» TEXT BLOCK

-- BEGIN --

Promiscuity In The Pursuit Of Virtue

As previously confessed, I love unraveling paradoxes: finding the logic
linking seemingly illogical strings of arguments.1 Fortunately, my night
job as a practicing economist is a lush garden for studying paradoxes.
And even more fortunately, I get to eat the fruits from that garden in
my day job as a portfolio manager!

In evaluating both the economy and the financial markets, the most
important paradox to understand is the “paradox of aggregation”:
circumstances in which individually rational behavior can produce
collectively irrational outcomes. Indeed, the paradox of aggregation is
the bridge between microeconomics, which examines the dynamics of
individual markets, and macroeconomics, which examines the dynamics of a
system of markets.

Adam Smith’s invisible hand rules microeconomics: at market clearing
prices, supply and demand tautologically equal each other. In contrast,
John Maynard Keynes’ paradox of thrift rules macroeconomics: the supply
of savings and the demand for investment must equal each other after the
fact; but a surge (contraction) in the collective desire to save will
paradoxically reduce (increase) both the supply of savings and the
demand for investment, because expectations of collective spending drive
investment, which drives collective income.

-- END --

» EXTRACTED INFORMATION
-- BEGIN --

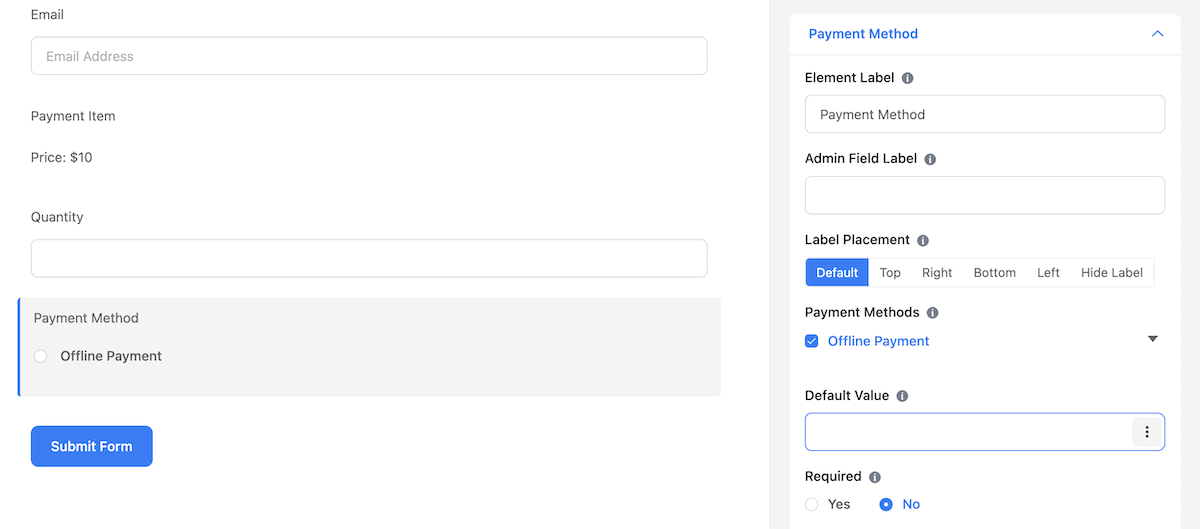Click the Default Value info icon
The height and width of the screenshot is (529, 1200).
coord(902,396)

-- END --
-- BEGIN --

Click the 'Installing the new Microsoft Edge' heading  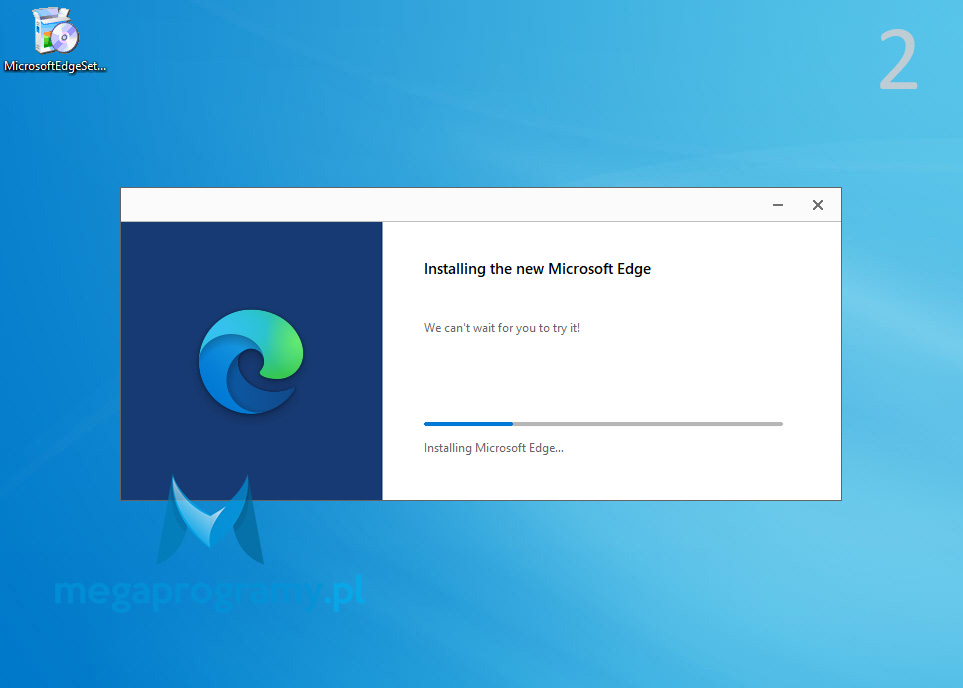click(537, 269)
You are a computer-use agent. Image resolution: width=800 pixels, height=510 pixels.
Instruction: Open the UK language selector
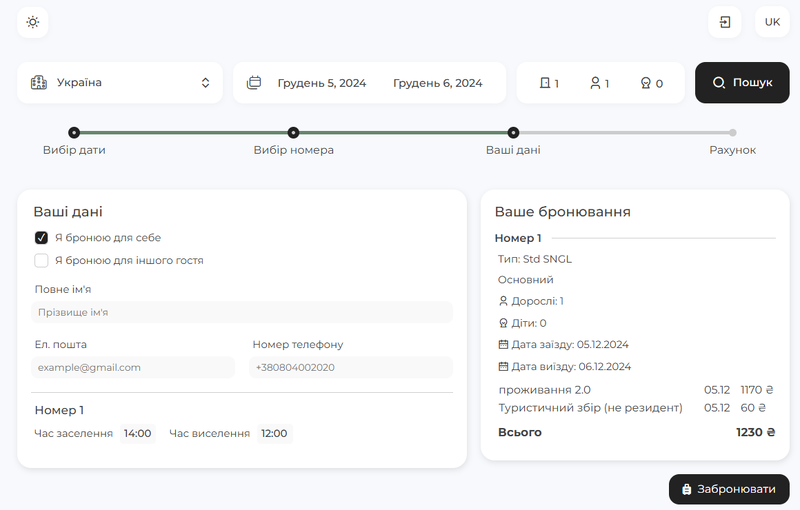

-- END --
-- BEGIN --

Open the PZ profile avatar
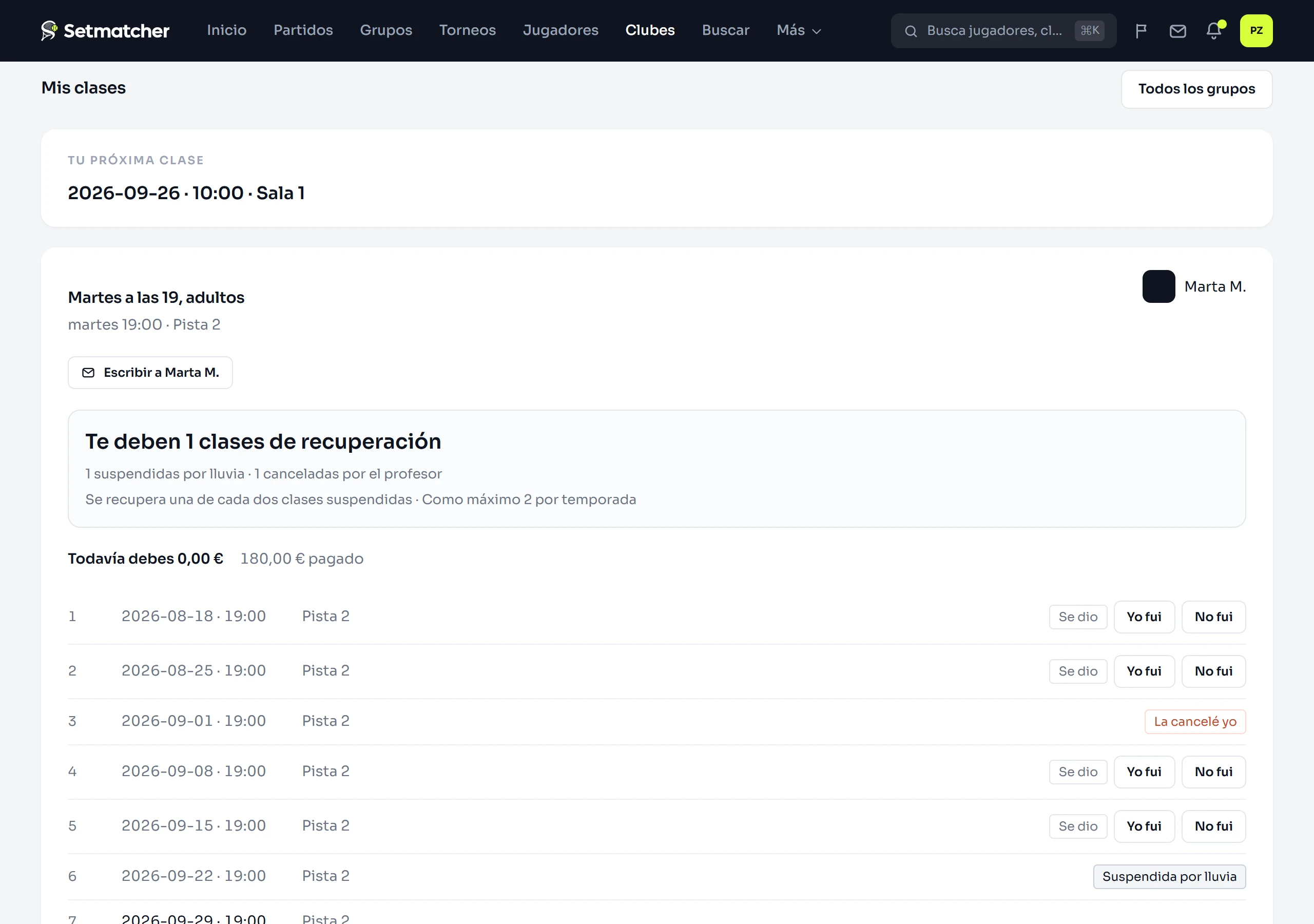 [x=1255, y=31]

-- END --

» REQUIREMENT 1
Answer these questions from the paradoxes text.
(a) What is the writer's day job?
(b) Which paradox does it call the most important to understand when evaluating the economy and the financial markets?
(c) What does it say rules microeconomics?
» REQUIREMENT 2
Output the paradoxes text verbatim from "As previously confessed, I" to "a portfolio manager!".

» TASK OUTPUT 1
(a) Portfolio manager.
(b) The "paradox of aggregation."
(c) Adam Smith's invisible hand.

» TASK OUTPUT 2
As previously confessed, I love unraveling paradoxes: finding the logic
linking seemingly illogical strings of arguments.1 Fortunately, my night
job as a practicing economist is a lush garden for studying paradoxes.
And even more fortunately, I get to eat the fruits from that garden in
my day job as a portfolio manager!